11 April 2022
The recovery for Ipswich’s flood-impacted flora, fauna and natural environment has been boosted by Ipswich City Council funding support.
Environment and Sustainability Committee Chairperson Councillor Russell Milligan said council was leading a multi-agency Environment Recovery Taskforce to ensure coordination and communication across several sectors.
“One focus is supporting our wildlife carers with Flood Recovery funding of up to $1000 per application,” Councillor Milligan said.
“Wildlife carers play a crucial role in wildlife conservation, and the flood has displaced many native animals such as possums, wallabies, birds, reptiles and koalas.
“Increased call outs for these volunteer wildlife carers come with a financial impact such as fuel costs, and at the same time the severe weather has led to food shortages such as blossoms for flying foxes.
“We encourage wildlife carers to apply for Flood Recovery funding by 30 April 2022 at Ipswich.qld.gov.au/funding”
A Flood Recovery Bursary has also been funded through council’s Enviroplan initiative for Landholder Conservation Partnership Program members impacted by the flood.
“These properties with high environmental value can apply during April for support associated with debris removal, bank stabilisation, replanting creek banks with native plants and controlling emerging weeds,” Councillor Milligan said.
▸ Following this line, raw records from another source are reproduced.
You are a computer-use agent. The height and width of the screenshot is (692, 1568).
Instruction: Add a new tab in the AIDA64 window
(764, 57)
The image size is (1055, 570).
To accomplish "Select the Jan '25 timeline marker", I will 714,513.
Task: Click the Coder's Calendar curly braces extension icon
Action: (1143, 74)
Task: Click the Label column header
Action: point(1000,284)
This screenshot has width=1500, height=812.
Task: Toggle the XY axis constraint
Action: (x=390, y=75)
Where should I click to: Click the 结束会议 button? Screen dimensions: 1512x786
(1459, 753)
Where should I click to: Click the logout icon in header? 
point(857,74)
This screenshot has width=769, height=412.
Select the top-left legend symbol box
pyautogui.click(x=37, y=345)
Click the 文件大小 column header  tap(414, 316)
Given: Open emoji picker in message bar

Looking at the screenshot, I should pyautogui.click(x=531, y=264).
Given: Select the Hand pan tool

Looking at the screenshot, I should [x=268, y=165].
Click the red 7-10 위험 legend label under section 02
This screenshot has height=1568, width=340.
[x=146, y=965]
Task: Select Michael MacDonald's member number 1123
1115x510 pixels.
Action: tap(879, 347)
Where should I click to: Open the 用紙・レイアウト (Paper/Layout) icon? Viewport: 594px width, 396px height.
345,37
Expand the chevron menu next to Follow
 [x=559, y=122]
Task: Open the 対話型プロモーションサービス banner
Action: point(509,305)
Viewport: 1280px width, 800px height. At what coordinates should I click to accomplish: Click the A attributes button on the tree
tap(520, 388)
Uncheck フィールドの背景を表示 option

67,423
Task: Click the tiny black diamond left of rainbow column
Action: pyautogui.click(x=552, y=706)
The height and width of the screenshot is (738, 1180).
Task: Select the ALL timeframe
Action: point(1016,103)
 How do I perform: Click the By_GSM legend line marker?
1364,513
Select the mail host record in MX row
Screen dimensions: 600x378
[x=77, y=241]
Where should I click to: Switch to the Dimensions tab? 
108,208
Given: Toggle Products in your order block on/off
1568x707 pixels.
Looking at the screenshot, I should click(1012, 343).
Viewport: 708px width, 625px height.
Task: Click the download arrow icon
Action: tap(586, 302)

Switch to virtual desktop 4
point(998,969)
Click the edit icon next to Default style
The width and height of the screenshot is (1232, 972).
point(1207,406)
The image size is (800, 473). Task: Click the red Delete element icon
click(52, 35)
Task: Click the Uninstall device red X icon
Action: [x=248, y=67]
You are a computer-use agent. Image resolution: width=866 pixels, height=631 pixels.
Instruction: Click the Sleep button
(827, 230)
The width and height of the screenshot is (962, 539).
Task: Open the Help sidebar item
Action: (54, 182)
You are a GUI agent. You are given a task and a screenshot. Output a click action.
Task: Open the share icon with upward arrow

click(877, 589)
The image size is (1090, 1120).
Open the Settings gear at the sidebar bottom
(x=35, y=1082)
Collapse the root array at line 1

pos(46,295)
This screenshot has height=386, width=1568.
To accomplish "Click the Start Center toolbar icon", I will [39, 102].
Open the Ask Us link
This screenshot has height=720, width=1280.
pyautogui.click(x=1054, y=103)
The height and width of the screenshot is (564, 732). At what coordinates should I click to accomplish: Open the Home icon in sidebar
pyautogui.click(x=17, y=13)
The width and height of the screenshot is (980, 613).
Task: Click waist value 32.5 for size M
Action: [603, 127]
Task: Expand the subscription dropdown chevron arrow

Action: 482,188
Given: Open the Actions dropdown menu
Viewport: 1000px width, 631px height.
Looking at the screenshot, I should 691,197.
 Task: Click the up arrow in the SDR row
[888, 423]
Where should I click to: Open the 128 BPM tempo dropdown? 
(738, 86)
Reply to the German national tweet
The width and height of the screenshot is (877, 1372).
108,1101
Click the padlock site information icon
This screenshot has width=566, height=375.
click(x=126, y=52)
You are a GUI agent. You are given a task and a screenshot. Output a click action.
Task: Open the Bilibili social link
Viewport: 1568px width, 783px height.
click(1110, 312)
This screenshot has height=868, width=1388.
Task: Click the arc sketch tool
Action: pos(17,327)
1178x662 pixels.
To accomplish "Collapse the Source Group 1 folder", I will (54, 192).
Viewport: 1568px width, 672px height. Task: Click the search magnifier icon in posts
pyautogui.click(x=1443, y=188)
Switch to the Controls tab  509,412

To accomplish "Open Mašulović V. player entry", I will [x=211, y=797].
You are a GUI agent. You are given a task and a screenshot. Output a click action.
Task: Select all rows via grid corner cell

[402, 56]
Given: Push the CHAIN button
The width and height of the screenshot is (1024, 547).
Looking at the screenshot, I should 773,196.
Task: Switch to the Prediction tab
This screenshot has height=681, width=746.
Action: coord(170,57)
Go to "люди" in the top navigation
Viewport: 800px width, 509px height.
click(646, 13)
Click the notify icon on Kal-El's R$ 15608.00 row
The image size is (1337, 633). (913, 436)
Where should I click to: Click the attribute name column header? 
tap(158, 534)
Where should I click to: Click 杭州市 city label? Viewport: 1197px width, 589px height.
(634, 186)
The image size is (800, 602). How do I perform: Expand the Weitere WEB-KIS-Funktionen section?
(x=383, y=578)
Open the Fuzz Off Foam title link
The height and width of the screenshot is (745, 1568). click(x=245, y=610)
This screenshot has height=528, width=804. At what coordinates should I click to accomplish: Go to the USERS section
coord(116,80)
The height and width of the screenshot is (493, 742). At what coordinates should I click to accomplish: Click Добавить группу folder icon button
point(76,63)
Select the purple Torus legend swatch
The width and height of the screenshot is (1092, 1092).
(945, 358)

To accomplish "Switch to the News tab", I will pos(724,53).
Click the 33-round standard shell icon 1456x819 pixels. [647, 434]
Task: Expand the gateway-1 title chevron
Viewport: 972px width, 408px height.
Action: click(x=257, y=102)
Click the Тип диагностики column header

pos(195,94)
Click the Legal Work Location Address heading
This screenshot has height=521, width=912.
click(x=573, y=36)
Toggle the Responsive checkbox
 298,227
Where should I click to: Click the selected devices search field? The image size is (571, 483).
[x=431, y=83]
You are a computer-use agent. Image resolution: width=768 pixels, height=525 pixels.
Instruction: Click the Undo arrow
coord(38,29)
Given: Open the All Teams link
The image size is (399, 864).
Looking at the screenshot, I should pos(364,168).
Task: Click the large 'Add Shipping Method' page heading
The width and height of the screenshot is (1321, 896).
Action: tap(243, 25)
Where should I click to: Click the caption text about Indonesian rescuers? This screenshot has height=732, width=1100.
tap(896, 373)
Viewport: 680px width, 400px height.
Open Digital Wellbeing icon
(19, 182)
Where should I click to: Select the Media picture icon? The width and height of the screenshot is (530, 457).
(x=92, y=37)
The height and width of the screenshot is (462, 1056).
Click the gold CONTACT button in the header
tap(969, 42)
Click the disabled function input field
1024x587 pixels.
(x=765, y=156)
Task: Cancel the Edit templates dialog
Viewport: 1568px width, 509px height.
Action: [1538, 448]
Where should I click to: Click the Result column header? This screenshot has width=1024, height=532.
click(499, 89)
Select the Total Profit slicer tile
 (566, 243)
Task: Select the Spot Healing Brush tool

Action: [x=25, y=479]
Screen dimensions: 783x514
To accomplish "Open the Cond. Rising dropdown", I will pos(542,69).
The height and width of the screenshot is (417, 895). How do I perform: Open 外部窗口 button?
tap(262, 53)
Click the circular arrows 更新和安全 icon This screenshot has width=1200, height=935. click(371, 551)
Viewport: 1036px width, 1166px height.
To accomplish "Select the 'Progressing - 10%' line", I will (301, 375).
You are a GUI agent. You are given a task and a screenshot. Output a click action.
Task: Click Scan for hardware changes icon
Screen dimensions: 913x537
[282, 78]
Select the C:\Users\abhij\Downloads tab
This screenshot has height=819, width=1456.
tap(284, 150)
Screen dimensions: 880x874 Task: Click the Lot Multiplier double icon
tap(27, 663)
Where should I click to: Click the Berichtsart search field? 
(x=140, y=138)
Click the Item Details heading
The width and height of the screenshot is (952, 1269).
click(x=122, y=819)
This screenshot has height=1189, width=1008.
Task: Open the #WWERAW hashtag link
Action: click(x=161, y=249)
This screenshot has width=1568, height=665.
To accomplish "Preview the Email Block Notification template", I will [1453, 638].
Another focus of the Taskforce has been closures and restrictions impacting numerous council conservation estates, reserves and parks as flood recovery efforts continue.
“The sheer damage caused by the flood water can be seen at places like Colleges Crossing, but there are lots of areas where dangers such as severe track damage and land slips are not visible from the road or main entry point,” Councillor Milligan said.
“Some of our most popular natural areas are among the worst-affected and it will take time before closures and restrictions can be lifted. Please, for everyone’s safety, do not enter areas that are closed or restricted.
“It is a constantly changing situation as parks, reserves and estates are gradually restored and reopened.
"Check Ipswich.qld.gov.au/parkssearch for information before you visit.”
Councillor Milligan said the severe weather and flood event this year had ongoing environmental impacts.
“Across the city, council crews have been taking action to save and monitor significant trees as many have suffered from floodwater scouring around the bases, such as large eucalypts at Colleges Crossing,” he said.
“Through the Taskforce, council is still assessing damage across the city, but so far we have seen a significant loss of vegetation and extensive damage to green projects such as bio-basins and bank stabilisations.
“Within a few days the floodwater caused environmental damage that may take months, or even years, to restore.
“Council is working with government and other stakeholders through this Environment Recovery Taskforce to undertake this massive environmental flood recovery effort.”